Perhaps the most striking aspect about Carandiru is that it doesn't hit us over the head with its subject matter - at least not initially, that is. For roughly the first two-thirds of its nearly two-and-a-half-hour running time, the film focuses on the lives and struggles of the prisoners, as seen through the eyes of the compassionate doctor whose book on the subject served as the basis for the film. Without passing moral judgment, Dr. Drauzio Varella, who has been sent there mainly to help stem the spread of AIDS in the facility,
listens sympathetically to the stories the men tell regarding the crimes they committed (mainly murder) which led to their incarceration (these we see acted out in numerous flashback sequences). Although the prison is tremendously overcrowded and drug use and disease run rampant through the corridors, the conditions don't appear to be quite as harsh or hellish as we might have expected them to be before seeing the movie. For one thing, the men seem to be treated rather decently by the guards - who seem to exist in surprisingly small numbers, actually - and the prisoners appear to have more freedom to walk around and interact with one another than we are used to seeing in American prisons (or, at least, in movies about American prisons). In fact, so much time is spent exploring the relationship problems between the men in their prisons and their loved ones on the outside that Carandiru often feels more like a "novela" set behind bars than a gritty depiction of life in a human hellhole.

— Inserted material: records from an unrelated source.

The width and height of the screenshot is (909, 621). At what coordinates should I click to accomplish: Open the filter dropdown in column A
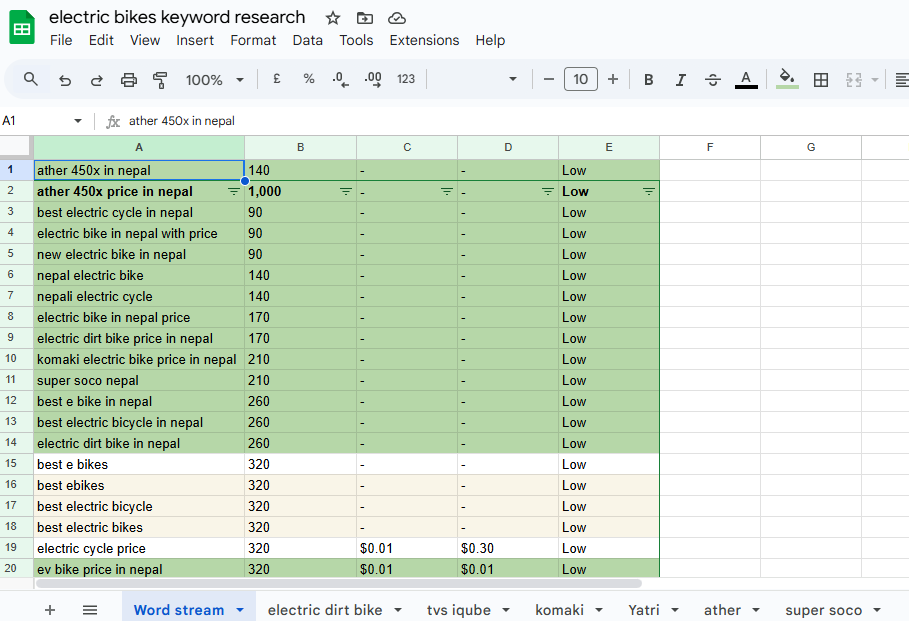pos(234,191)
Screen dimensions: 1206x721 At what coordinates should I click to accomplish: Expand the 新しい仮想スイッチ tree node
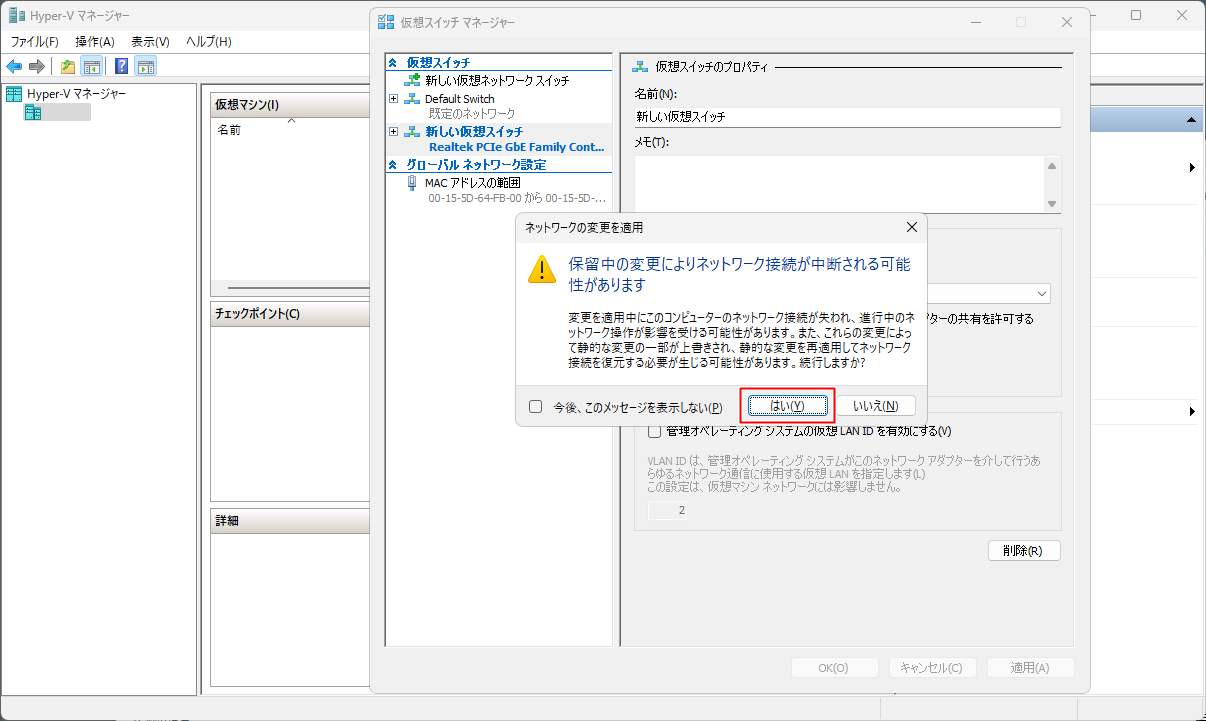393,132
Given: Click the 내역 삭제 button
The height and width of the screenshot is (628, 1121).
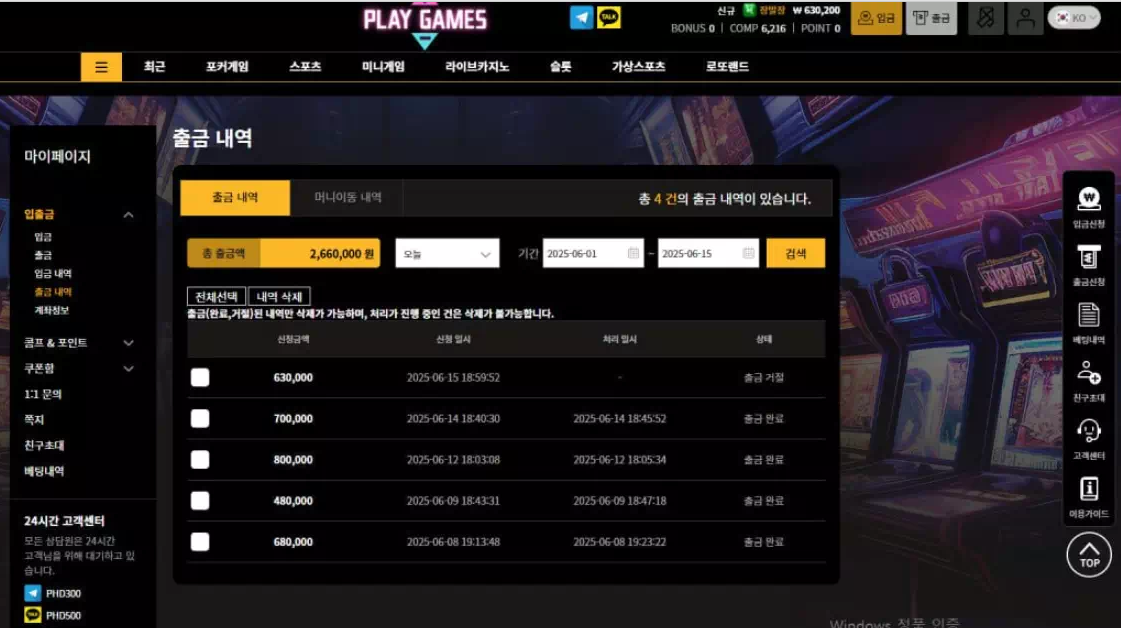Looking at the screenshot, I should [x=279, y=296].
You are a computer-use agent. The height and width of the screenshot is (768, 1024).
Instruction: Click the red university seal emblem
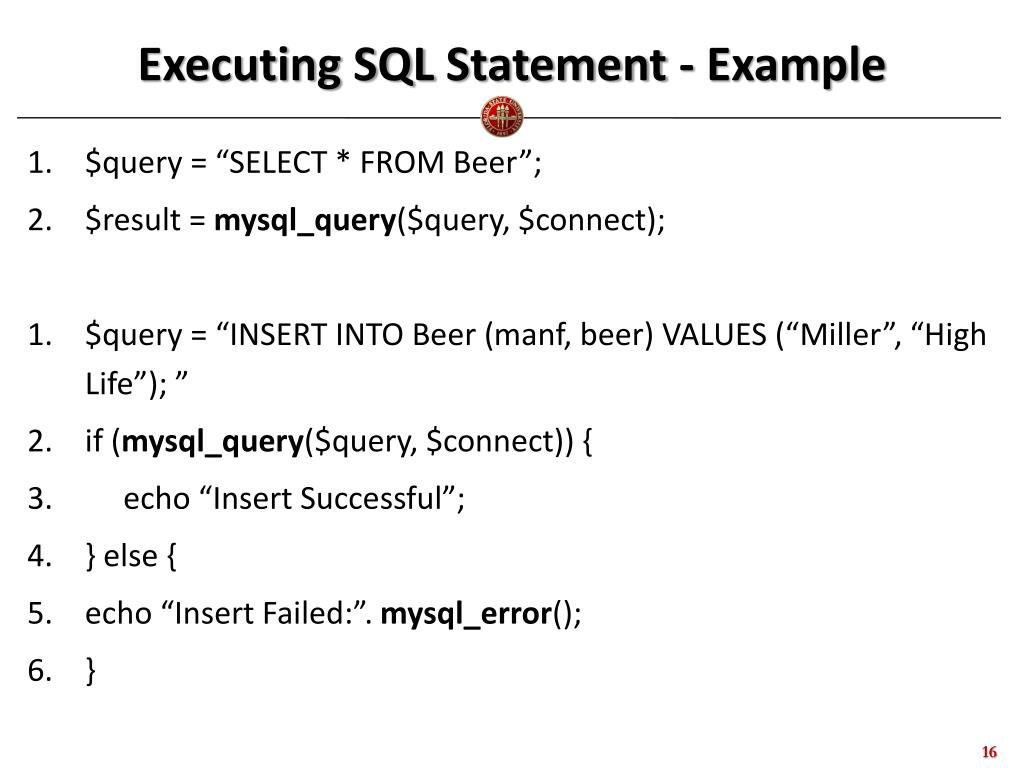point(502,118)
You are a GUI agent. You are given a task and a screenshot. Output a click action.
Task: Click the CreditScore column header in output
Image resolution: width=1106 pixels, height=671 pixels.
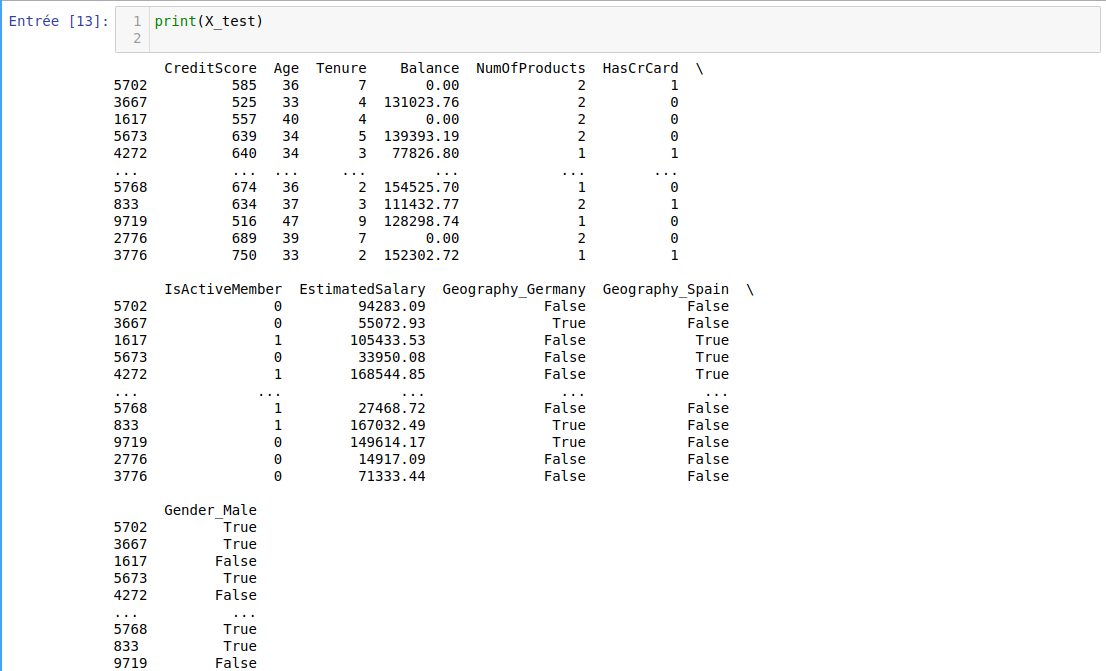[x=210, y=68]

But all that changes in the last half hour of the film after the riot has begun and we see the prisoners gunned down in cold blood, many of them while cowering in their cells. It is a brutal and terrifying display of raw, inhuman savagery, one that far surpasses anything we have seen perpetrated by the prisoners themselves. However, writer/director Hector Babenco (along with co-authors Fernando Bonassi and Victor Navas) does not attempt to sanctify or glorify the convicts either, for much of what they do to their fellow human beings is not too many moral steps removed from what the riot squad members eventually do to them. Although the filmmakers' sympathies clearly lie with the prisoners, who are at least presented to us as flawed, three-dimensional human beings, he is not afraid to show the evil side of these men when he needs to as well. The acts of violence that the prisoners perpetrate on their victims and each other are conveyed by the filmmaker with a dispassionate efficiency and awe-inspiring swiftness that are indeed chilling.

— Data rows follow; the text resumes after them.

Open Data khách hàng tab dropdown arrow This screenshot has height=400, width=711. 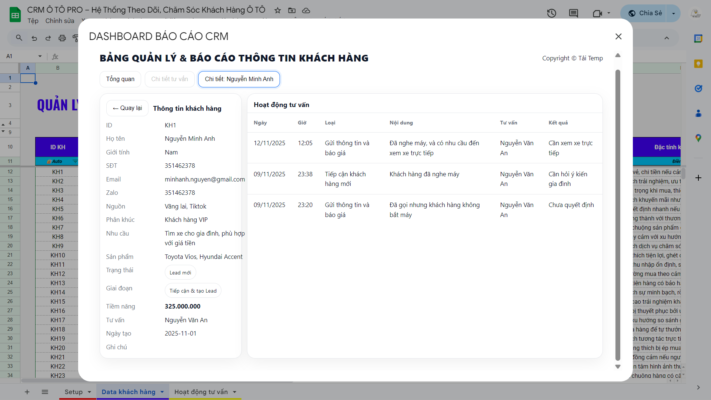point(162,391)
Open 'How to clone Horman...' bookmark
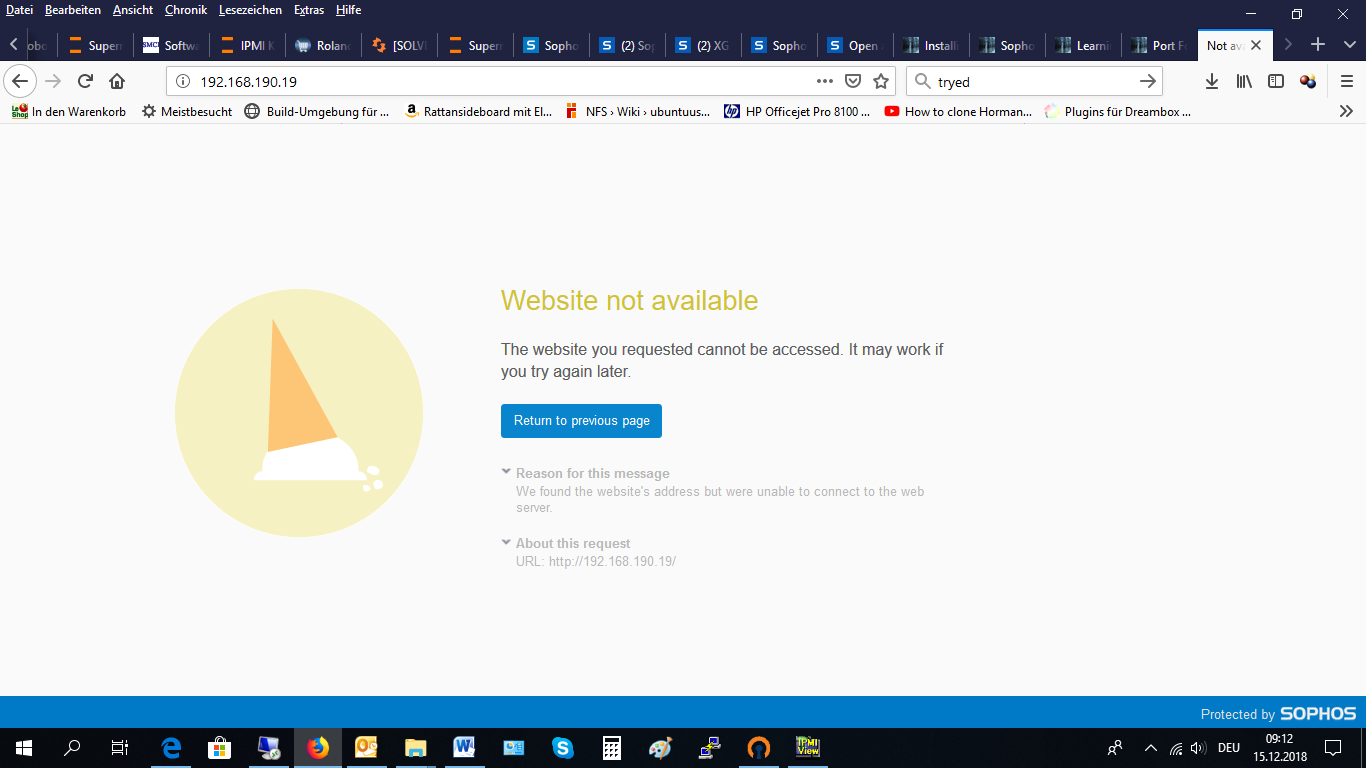The image size is (1366, 768). (958, 112)
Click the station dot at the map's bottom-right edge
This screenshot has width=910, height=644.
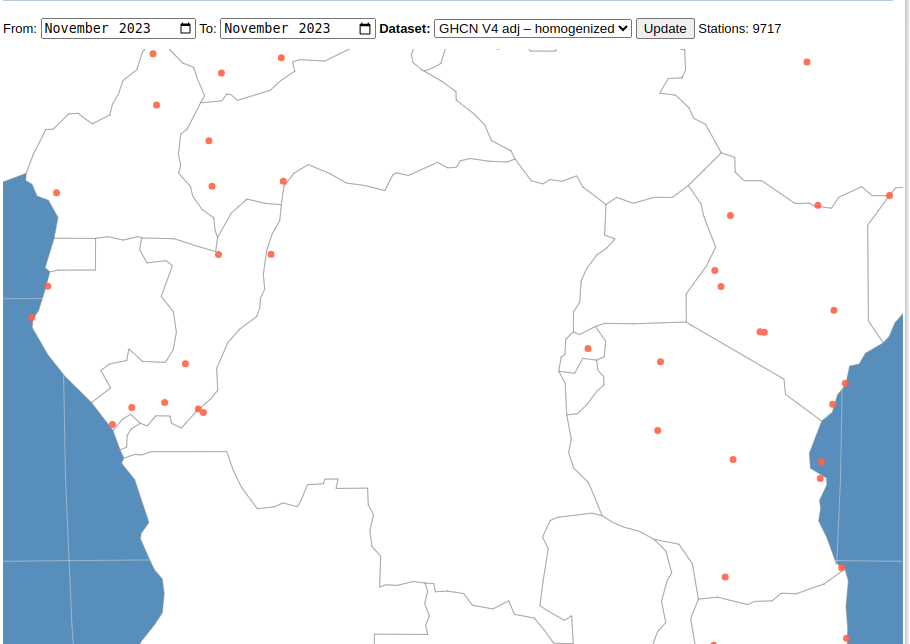tap(846, 638)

As a drama, Carandiru could have benefited from a bit of tightening in its earlier stretches, for the film feels a trifle unfocused and meandering at times. Still, by concentrating so intently on the everyday minutiae of these men's lives in prison, Babenco certainly helps the characters to become more real for the viewer, thereby intensifying the sense of loss when the tragedy occurs.
Blessed with a large and gifted cast, Carandiru offers a long, sometimes touching, sometimes painful look into a world and an event that would otherwise have remained hidden from the eyes of the world.